Shift every coordinate in the answers by adding 39 to each number, and write out all of the data below again with every text line kept alongside its updated answer. Leave the pictures out.

═══ Data rows ═══

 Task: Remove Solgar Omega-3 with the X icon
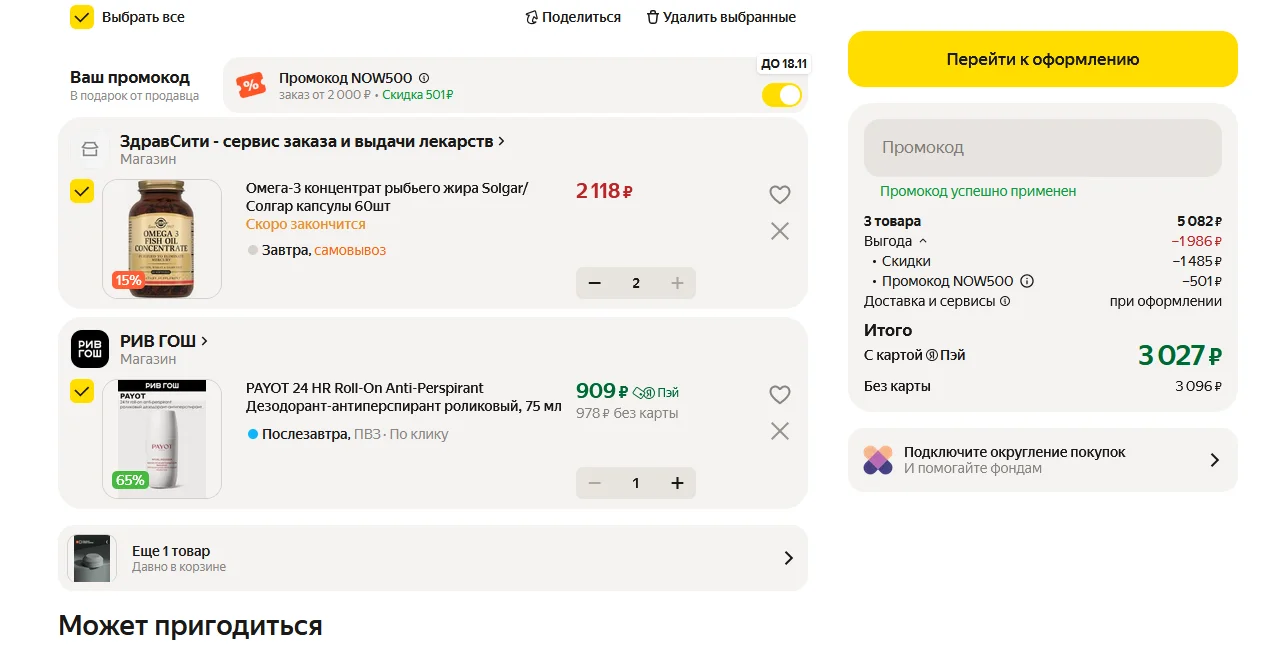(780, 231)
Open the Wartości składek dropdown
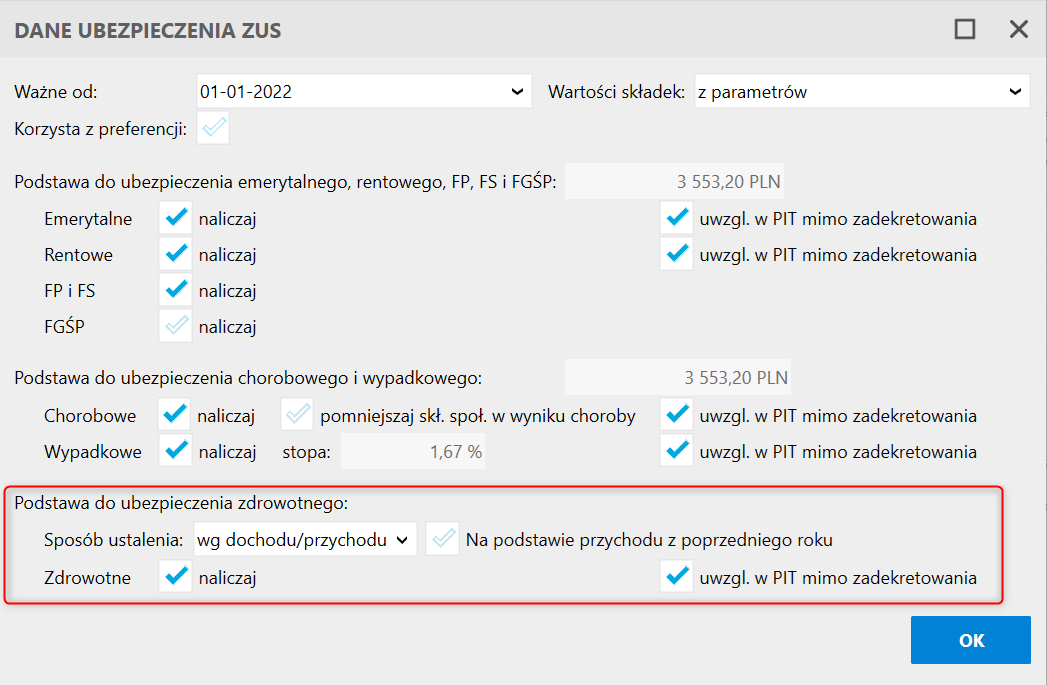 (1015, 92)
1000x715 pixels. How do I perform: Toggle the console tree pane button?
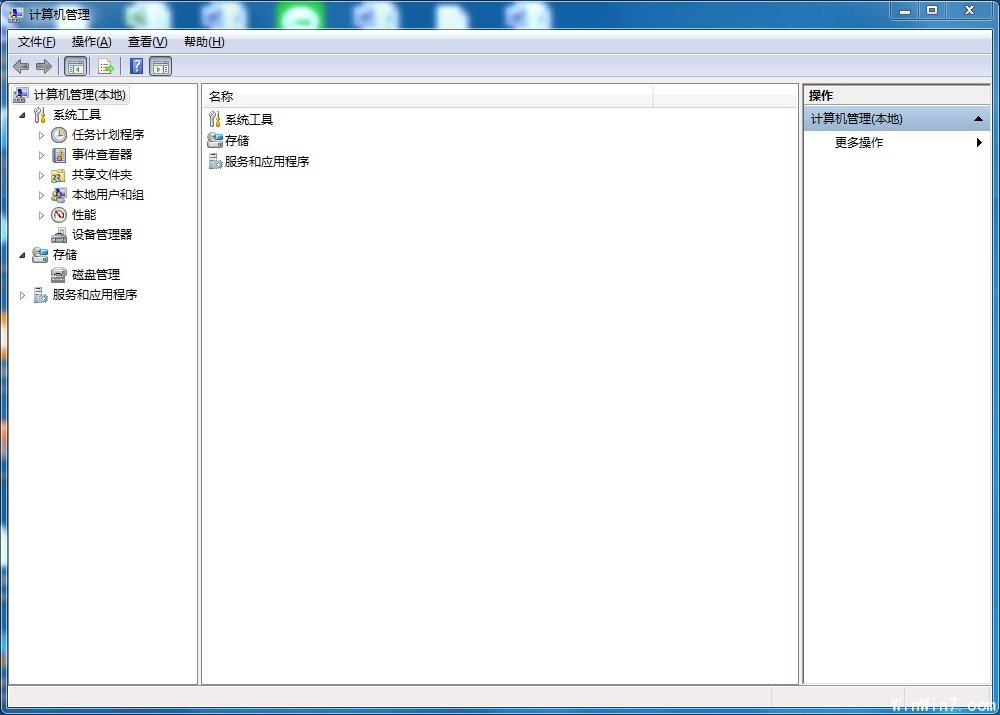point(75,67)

═══

▶ [Output for this task]:
 Task: Remove Solgar Omega-3 with the X icon
(819, 270)
Open the Wartości składek dropdown
 (1054, 131)
1000x715 pixels. How do I perform: Toggle the console tree pane button?
point(114,106)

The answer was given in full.